Por Scott Kanowsky
Investing.com – Os investidores dos mercados de títulos globais no mundo desenvolvido ficaram, ao que tudo indica, tensos nos últimos dias.
Os rendimentos de dívidas soberanas atingiram seus níveis mais altos em anos, devido à ação de diversos bancos centrais ao redor do mundo, determinados a seguir apertando suas políticas monetárias para debelar a inflação, ainda que isso acabe prejudicando o crescimento econômico.
O título de dez anos do Tesouro dos EUA, principal referência do mercado, viu seus rendimentos superarem 4%, após iniciarem o ano em torno de 1,5%. Ao mesmo tempo, a taxa da nota de dois anos dos EUA disparou, o que historicamente sugere a iminência de uma recessão na maior economia do mundo. Os preços geralmente caem com o aumento das taxas.
Pesquisadores do Instituto de Investimento BlackRock (NYSE:BLK) estão claramente roendo as unhas: um estudo na semana passada revelou que os títulos governamentais, normalmente considerados “portos seguros”, podem não oferecer tanta proteção assim, caso os bancos centrais continuem elevando os custos do crédito para arrefecer a inflação.
Ao mesmo tempo, de Wall Street a Washington D.C., as preocupações com a liquidez estão aumentando ainda mais o estresse sobre as treasuries, uma engrenagem crucial do motor da economia global.

Tarefas propostas:
• A. Segundo o texto sobre os mercados de títulos, em que nível estavam os rendimentos do título de dez anos do Tesouro dos EUA no início do ano?
• B. Prolongue o texto sobre os mercados de títulos a partir do ponto em que ele termina.
As linhas que vêm depois do texto não têm nenhum papel nesta atividade.

Informações registradas:

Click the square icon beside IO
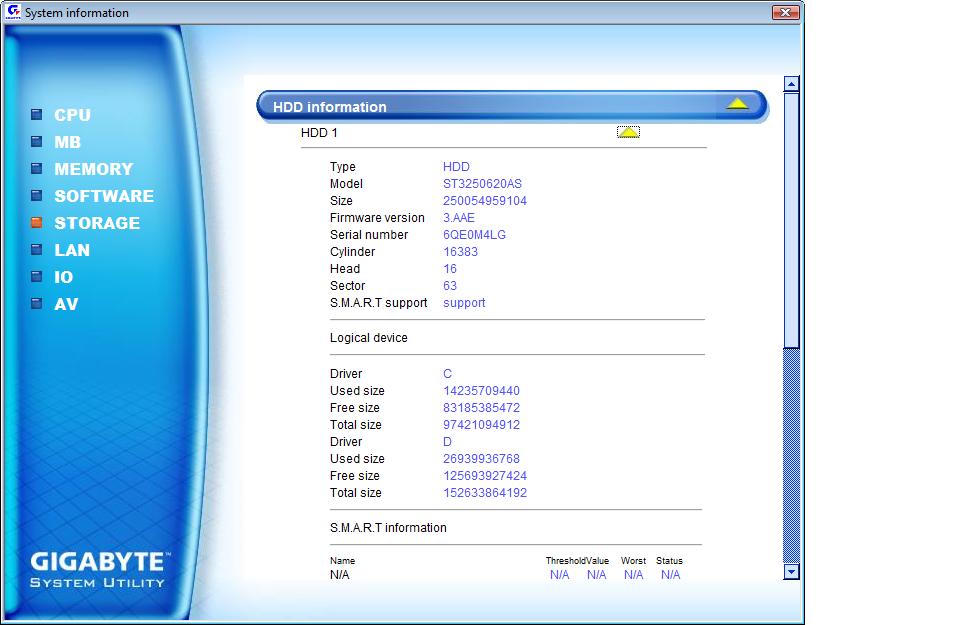The image size is (960, 625). (x=37, y=277)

Conjunto de respostas:
• A. Em torno de 1,5%.

• B.
Um indicador de liquidez de mercado fornecido pelo JPMorgan (NYSE:JPM) recentemente atingiu seu patamar mais baixo desde os primeiros dias da pandemia em março de 2020. Um índice da Bloomberg mostra que os investidores estão achando que agora está difícil encontrar bons negócios no mercado de treasuries do que nos últimos dois anos e meio.
Quem está acirrando esse nervosismo é o Federal Reserve (Fed, banco central dos EUA), que já definiu planos para reduzir seu enorme balanço de US$ 9 trilhões. O Fed espera reduzir as compras de títulos, revertendo em grande parte o programa montado para ajudar a respaldar os bancos durante a crise econômica inicial provocada pela Covid-19, o que pode reduzir ainda mais o avanço dos preços.
Mas as consequências dessa decisão ainda estão longe de ser esclarecidas.
Em setembro, um estrategista do Bank of America (NYSE:BAC) alertou que o Fed estava rapidamente retirando liquidez das treasuries, o que era “uma das maiores ameaças à estabilidade financeira global atualmente, talvez pior do que a bolha imobiliária de 2004 - 2007.”
Até mesmo a secretária do Tesouro dos EUA, Janet Yellen, afirmou que estava “preocupada” em preservar uma liquidez adequada nos mercados de títulos. Em novembro, os órgãos reguladores norte-americanos discutirão possíveis mudanças na estrutura do mercado de treasuries, a fim de tentar solucionar problemas sistêmicos.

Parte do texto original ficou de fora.